WOLF details high-level component blocks across generations, noting upgrades such as the PCIe host interface advancing from Gen 3 in Turing to Gen 5 in Blackwell, and the transition from GDDR6 to GDDR7 memory with higher bandwidth and support for higher-density 3 GB modules. It also highlights increases in maximum memory bandwidth, changes to L2 cache capacity and updates to NVENC and NVDEC blocks.
Architectural refinements within Graphics Processing Clusters (GPCS) included integrating Raster Operation Partitions (ROP) directly into each GPC and increasing the number of Texture Processing Clusters (TPCs) per GPC as architectures evolved.

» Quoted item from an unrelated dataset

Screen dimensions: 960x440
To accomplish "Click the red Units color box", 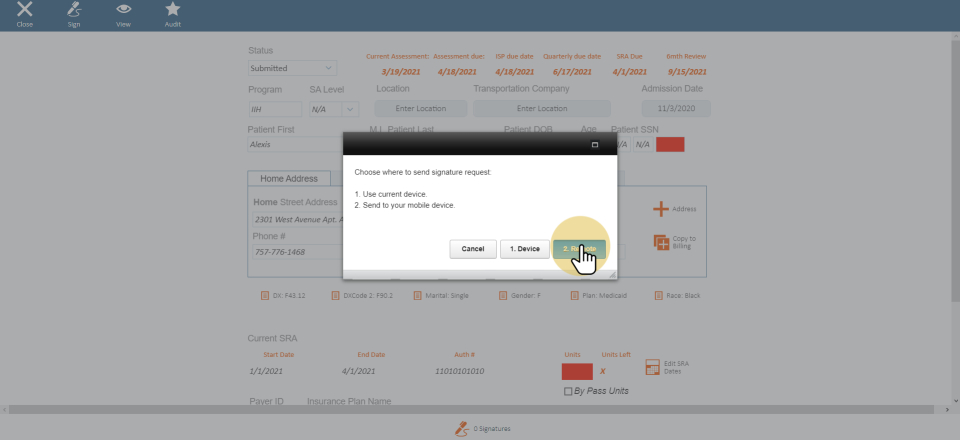I will [x=577, y=371].
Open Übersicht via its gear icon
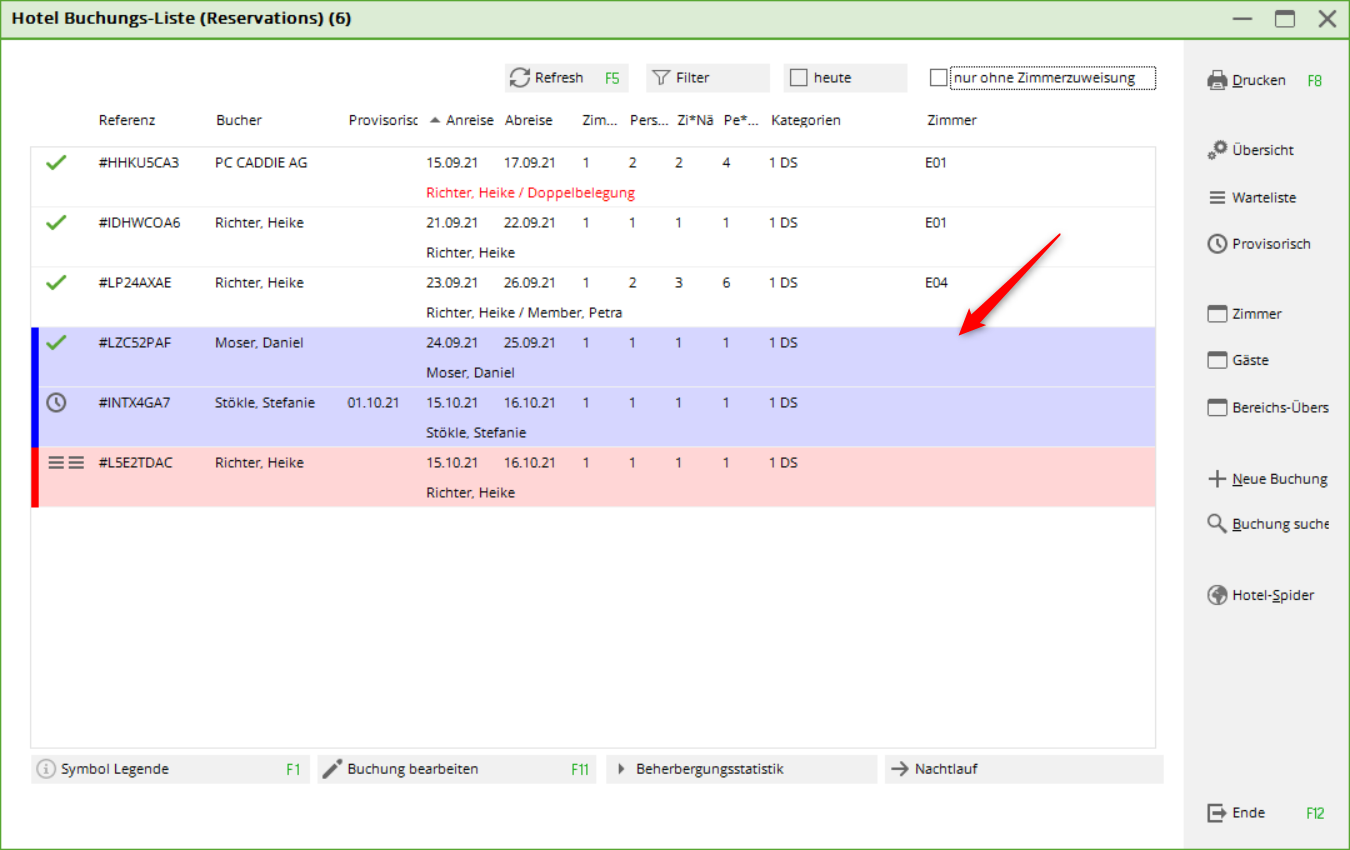This screenshot has height=850, width=1350. click(x=1217, y=150)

Key changes to Streaming Multiprocessors are described in detail, including modifications to CUDA datapaths that progressed from fixed FP32 and INT32 lanes in Turing to fully flexible FP32/INT32 allocation in Blackwell.
The paper traces Tensor core evolution from Gen1 through Gen5, documenting added data precision modes such as TF32, BF16, FP8, FP4 and FP6, along with support for sparsity and microscaling. Ray Tracing cores are likewise tracked from their introduction in Turing through successive generations, each delivering significant gains in throughput and rendering efficiency.
WOLF concludes its whitepaper by outlining NVIDIA’s accompanying software ecosystem, including the CUDA Toolkit, CUDA Compute capability information and AI and HPC SDKs. It notes that each new GPU generation is supported with updated tools designed to help developers access new architectural features.
Overall, WOLF emphasizes that each step from Turing to Blackwell brought substantial performance increases and new capabilities relevant to graphics, compute and AI workloads.